╭─ RECORDS SHOWN
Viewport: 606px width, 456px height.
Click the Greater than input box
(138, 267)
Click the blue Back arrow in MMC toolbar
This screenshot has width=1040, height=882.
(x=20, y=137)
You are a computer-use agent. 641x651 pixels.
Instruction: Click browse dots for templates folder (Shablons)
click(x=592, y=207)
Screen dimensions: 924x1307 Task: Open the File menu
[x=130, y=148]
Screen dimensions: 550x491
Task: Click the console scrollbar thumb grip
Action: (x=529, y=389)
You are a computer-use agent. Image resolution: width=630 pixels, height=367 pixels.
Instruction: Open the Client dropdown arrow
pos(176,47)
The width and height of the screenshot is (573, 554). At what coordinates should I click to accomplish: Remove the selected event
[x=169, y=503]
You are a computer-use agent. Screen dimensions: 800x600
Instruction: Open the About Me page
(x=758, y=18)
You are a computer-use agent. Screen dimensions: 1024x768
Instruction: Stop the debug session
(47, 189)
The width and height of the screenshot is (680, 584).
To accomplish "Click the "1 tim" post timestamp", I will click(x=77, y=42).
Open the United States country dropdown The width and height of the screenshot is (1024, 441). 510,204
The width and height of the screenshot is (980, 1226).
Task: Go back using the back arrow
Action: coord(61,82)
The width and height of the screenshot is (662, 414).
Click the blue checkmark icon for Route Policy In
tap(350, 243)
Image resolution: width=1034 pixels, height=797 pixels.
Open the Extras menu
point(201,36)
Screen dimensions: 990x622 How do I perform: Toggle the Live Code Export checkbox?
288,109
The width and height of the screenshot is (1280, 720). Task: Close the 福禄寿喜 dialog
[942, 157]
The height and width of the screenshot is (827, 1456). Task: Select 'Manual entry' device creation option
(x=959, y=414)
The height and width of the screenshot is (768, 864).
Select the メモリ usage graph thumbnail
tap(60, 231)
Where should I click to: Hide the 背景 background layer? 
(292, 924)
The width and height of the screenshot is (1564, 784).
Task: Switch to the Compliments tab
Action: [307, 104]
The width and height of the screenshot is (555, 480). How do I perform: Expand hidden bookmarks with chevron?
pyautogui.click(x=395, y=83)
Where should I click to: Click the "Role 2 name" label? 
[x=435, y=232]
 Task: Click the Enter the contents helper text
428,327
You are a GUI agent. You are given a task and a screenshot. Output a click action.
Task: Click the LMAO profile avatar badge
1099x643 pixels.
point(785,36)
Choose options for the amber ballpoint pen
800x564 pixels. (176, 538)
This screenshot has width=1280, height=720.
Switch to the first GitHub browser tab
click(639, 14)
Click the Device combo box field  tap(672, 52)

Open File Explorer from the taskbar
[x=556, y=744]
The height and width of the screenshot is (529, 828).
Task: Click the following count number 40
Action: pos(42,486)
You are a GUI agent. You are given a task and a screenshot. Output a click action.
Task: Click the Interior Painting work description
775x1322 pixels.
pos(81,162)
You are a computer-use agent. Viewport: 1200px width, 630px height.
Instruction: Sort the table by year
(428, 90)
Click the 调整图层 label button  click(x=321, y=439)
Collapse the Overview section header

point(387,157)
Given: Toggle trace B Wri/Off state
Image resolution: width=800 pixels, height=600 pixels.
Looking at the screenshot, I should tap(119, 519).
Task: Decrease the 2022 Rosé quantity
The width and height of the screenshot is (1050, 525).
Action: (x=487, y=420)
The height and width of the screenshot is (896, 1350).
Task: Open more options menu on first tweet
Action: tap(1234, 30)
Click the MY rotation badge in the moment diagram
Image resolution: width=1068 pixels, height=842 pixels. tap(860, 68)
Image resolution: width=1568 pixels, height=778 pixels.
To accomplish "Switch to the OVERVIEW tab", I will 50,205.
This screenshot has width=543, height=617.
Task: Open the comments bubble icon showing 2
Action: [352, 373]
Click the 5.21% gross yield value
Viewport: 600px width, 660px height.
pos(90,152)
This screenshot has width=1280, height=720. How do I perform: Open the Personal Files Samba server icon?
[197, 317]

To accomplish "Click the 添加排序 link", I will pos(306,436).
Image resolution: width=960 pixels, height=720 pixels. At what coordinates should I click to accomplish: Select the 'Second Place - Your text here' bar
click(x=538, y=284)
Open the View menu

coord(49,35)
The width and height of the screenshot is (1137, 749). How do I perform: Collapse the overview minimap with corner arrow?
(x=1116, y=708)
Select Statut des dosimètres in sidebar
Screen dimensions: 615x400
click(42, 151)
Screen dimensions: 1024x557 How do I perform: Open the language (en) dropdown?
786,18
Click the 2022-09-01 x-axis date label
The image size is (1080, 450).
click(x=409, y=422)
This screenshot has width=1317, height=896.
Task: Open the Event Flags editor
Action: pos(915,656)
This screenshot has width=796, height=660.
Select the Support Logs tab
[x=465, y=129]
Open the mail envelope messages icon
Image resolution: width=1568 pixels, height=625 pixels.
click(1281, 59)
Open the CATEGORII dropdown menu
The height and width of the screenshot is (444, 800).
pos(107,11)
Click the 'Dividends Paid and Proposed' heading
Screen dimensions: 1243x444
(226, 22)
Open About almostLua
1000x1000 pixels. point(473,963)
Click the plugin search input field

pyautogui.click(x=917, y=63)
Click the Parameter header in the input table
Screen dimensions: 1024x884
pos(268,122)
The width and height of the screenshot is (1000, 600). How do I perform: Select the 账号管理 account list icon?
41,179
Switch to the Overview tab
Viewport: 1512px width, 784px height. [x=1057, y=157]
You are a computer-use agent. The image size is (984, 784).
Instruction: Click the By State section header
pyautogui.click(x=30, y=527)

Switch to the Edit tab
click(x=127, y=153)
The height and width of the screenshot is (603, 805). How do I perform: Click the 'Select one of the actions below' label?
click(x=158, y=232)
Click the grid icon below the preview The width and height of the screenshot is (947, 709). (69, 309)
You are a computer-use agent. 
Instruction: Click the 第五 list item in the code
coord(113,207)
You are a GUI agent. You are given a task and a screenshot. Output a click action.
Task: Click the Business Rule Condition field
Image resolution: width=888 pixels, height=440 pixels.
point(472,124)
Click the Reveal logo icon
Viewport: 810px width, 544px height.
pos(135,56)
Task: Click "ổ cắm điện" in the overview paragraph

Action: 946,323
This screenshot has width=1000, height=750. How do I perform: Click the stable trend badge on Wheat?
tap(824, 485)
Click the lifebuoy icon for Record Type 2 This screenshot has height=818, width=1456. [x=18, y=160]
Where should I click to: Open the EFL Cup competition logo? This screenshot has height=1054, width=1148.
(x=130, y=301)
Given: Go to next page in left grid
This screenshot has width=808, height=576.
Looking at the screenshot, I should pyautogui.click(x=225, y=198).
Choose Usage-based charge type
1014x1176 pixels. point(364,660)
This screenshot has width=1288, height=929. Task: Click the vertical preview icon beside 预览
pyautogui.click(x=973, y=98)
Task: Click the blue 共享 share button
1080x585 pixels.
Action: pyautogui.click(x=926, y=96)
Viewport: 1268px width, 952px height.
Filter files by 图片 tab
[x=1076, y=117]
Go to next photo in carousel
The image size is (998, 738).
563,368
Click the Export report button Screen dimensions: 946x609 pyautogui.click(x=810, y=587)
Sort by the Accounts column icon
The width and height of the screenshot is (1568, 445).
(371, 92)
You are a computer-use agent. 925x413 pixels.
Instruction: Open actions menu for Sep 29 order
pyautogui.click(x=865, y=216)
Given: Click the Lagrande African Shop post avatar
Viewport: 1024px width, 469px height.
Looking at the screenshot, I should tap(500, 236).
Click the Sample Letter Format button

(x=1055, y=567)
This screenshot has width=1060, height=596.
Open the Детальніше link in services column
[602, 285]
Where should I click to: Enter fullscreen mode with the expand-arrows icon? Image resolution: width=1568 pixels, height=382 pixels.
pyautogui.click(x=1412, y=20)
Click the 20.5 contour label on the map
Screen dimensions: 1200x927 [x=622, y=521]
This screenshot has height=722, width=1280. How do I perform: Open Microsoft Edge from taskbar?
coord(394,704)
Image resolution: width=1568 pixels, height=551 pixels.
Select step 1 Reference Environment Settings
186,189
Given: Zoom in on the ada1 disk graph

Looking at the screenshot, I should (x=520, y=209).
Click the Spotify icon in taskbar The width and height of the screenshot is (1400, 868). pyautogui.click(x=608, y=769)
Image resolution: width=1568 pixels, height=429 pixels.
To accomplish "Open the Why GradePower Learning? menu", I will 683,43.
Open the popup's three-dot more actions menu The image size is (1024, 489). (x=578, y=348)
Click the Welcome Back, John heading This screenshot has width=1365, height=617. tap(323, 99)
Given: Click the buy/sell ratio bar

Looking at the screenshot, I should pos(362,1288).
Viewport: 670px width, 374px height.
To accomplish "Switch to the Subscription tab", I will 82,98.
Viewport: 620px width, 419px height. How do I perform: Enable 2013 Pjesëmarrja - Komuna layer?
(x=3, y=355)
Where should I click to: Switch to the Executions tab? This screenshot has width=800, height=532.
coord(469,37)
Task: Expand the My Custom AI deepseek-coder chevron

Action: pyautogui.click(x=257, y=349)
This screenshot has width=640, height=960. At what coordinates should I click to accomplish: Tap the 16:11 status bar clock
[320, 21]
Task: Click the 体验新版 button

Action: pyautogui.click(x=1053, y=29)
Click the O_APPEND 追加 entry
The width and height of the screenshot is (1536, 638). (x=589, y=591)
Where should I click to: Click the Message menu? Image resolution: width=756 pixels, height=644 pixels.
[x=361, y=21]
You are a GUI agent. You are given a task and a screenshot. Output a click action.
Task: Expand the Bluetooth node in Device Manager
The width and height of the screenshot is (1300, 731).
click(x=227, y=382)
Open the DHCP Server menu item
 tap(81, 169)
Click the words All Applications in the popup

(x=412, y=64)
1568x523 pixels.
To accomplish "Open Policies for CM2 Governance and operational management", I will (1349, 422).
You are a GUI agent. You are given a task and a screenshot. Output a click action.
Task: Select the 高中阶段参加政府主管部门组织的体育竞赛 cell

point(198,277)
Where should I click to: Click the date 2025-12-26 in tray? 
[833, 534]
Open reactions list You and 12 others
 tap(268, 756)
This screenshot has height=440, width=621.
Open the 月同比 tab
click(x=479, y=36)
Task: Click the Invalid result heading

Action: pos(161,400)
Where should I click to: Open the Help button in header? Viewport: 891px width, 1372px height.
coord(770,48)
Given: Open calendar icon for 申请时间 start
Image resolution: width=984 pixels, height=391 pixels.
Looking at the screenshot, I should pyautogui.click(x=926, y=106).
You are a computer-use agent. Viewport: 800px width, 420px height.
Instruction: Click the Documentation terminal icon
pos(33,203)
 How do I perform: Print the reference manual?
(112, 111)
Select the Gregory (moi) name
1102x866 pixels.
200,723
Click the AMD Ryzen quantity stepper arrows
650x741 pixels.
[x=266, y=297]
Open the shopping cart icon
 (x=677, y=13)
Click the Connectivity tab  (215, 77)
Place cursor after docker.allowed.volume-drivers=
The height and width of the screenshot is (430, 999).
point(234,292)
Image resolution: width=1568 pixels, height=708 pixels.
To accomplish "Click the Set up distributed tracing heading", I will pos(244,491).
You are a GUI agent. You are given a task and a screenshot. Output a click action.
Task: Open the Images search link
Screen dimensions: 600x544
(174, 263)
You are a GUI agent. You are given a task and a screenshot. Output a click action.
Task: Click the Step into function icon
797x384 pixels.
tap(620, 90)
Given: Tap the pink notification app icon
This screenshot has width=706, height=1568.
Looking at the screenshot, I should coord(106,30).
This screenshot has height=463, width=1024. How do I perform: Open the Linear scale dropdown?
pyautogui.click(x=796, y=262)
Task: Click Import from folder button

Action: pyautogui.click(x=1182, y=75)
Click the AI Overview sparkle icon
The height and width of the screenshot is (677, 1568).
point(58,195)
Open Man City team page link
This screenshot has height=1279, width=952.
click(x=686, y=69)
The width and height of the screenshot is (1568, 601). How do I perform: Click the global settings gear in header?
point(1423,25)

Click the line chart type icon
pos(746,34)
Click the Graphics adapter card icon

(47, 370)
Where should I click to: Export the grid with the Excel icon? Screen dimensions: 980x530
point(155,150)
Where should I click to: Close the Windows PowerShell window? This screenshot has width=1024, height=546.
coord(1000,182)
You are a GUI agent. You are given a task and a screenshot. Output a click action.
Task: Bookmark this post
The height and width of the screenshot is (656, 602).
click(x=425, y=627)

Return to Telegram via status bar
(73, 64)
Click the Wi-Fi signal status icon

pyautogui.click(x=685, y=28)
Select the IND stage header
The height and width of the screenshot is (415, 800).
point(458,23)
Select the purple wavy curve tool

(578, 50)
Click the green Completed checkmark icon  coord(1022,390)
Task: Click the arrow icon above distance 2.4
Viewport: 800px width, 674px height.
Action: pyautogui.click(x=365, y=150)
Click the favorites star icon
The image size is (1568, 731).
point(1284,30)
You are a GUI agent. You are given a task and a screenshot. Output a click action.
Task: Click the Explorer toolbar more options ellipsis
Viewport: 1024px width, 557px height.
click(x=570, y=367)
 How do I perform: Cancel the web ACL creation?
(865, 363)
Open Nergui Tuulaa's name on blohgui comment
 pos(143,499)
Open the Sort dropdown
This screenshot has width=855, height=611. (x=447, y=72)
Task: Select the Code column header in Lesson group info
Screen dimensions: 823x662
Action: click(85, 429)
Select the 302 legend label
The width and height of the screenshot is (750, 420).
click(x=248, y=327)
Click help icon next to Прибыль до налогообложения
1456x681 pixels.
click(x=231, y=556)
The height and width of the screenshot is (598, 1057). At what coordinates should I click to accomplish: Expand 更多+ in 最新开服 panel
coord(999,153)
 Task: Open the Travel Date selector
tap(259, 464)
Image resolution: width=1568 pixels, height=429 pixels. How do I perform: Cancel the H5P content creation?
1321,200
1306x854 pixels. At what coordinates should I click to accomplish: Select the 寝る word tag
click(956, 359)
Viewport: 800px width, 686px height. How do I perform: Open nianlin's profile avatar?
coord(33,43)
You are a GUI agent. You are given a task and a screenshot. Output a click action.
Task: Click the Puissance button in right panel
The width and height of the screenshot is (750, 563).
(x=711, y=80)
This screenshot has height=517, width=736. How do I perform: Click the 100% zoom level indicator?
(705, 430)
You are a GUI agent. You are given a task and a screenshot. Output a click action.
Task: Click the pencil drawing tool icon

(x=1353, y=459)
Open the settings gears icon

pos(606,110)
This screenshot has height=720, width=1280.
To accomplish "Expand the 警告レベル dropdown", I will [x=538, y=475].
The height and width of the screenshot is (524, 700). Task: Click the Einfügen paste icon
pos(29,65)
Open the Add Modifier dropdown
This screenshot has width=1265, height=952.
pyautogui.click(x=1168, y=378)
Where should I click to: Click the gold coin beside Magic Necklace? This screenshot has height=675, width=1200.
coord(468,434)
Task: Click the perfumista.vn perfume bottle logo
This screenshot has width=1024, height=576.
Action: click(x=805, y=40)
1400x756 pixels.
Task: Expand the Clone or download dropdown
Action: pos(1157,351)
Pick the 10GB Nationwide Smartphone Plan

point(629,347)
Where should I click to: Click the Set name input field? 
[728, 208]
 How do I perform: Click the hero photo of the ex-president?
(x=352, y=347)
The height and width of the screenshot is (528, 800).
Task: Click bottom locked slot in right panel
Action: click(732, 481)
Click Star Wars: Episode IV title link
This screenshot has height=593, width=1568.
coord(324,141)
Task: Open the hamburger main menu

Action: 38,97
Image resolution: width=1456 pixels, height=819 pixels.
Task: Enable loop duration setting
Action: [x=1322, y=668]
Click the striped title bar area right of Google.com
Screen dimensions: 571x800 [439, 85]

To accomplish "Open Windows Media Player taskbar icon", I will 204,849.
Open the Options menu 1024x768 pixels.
╰─
* TASK OBJECTIVE *
Look above for the line that contains "Given: Go to next page in left grid". Starting there, transcribe every line exactly until you have copied the line that contains "You are a computer-use agent. 925x413 pixels.".

* PROBLEM SOLUTION *
Given: Go to next page in left grid
This screenshot has width=808, height=576.
Looking at the screenshot, I should pyautogui.click(x=225, y=198).
Choose Usage-based charge type
1014x1176 pixels. point(364,660)
This screenshot has width=1288, height=929. Task: Click the vertical preview icon beside 预览
pyautogui.click(x=973, y=98)
Task: Click the blue 共享 share button
1080x585 pixels.
Action: pyautogui.click(x=926, y=96)
Viewport: 1268px width, 952px height.
Filter files by 图片 tab
[x=1076, y=117]
Go to next photo in carousel
The image size is (998, 738).
563,368
Click the Export report button Screen dimensions: 946x609 pyautogui.click(x=810, y=587)
Sort by the Accounts column icon
The width and height of the screenshot is (1568, 445).
(371, 92)
You are a computer-use agent. 925x413 pixels.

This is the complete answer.